A run of records:
>> start

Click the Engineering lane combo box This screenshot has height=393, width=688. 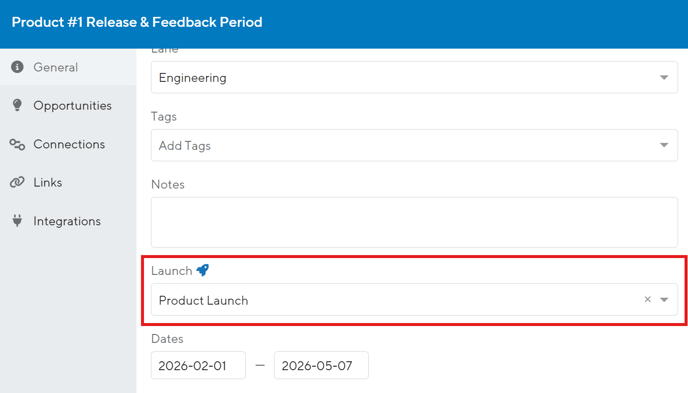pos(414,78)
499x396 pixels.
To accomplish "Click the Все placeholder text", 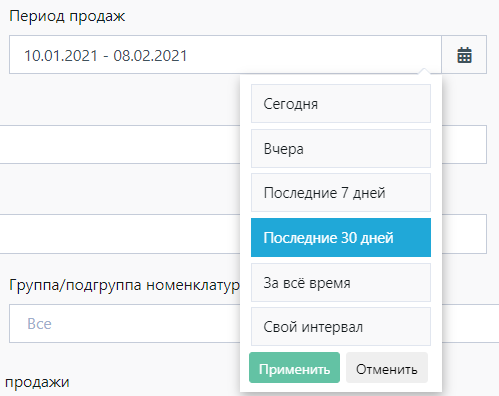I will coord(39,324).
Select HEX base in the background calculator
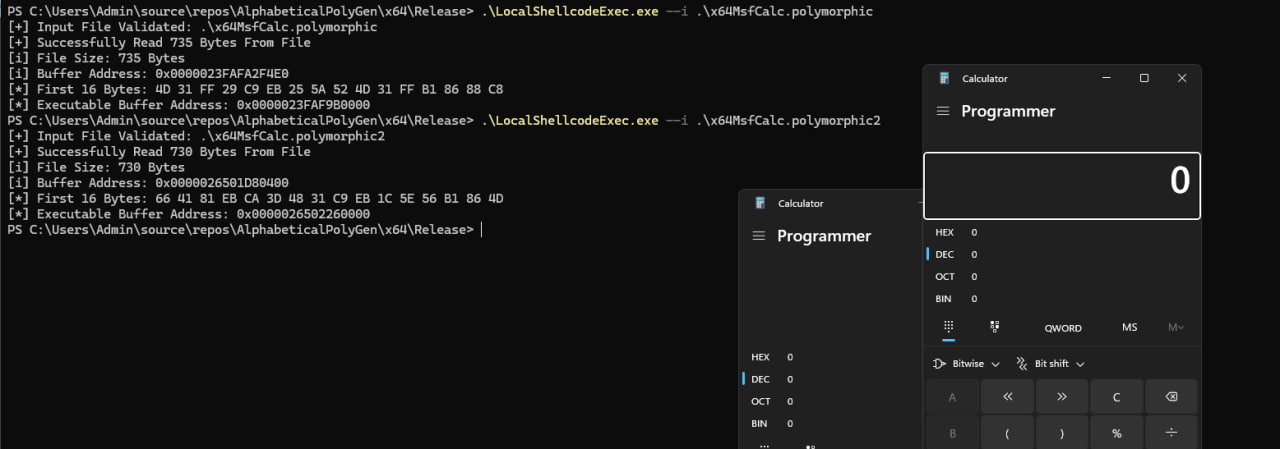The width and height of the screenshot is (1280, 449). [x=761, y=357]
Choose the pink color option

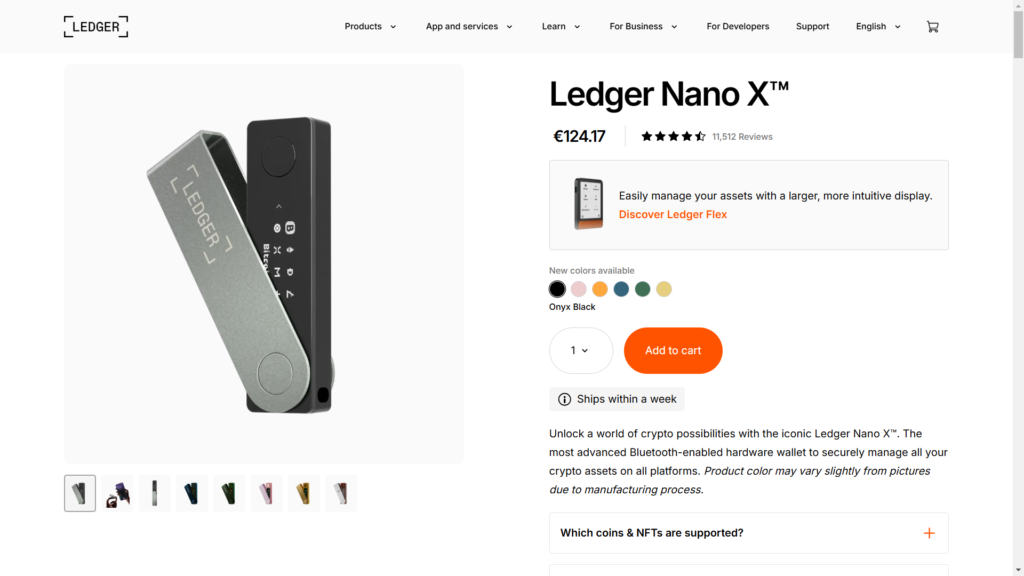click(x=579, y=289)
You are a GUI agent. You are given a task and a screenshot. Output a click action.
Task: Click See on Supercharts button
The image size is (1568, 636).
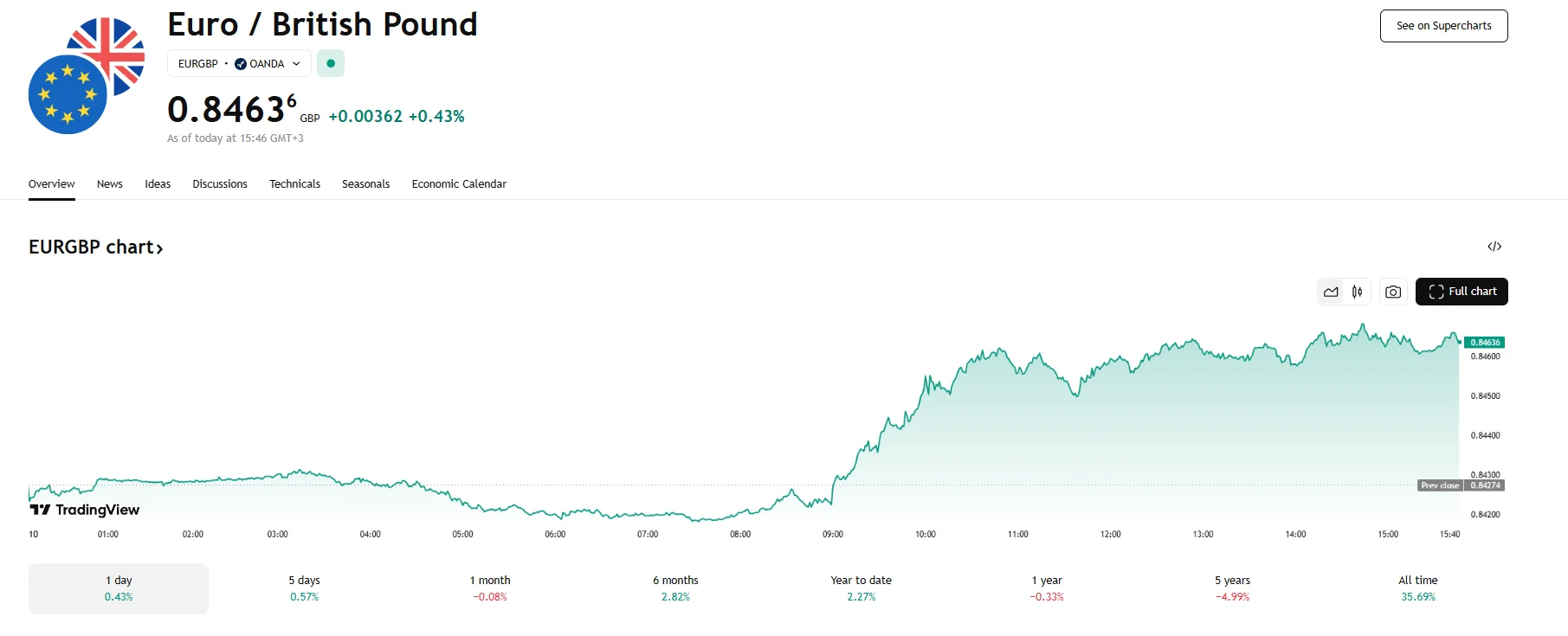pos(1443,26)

>> end

Rewrite everything from the line containing "You are a GUI" down to the end of the records, putting "capture" in place of "screenshot" and changing nothing else. Leave the pictures out.

You are a GUI agent. You are given a task and a capture. Output a click action.
Task: Click See on Supercharts button
The image size is (1568, 636).
pos(1443,26)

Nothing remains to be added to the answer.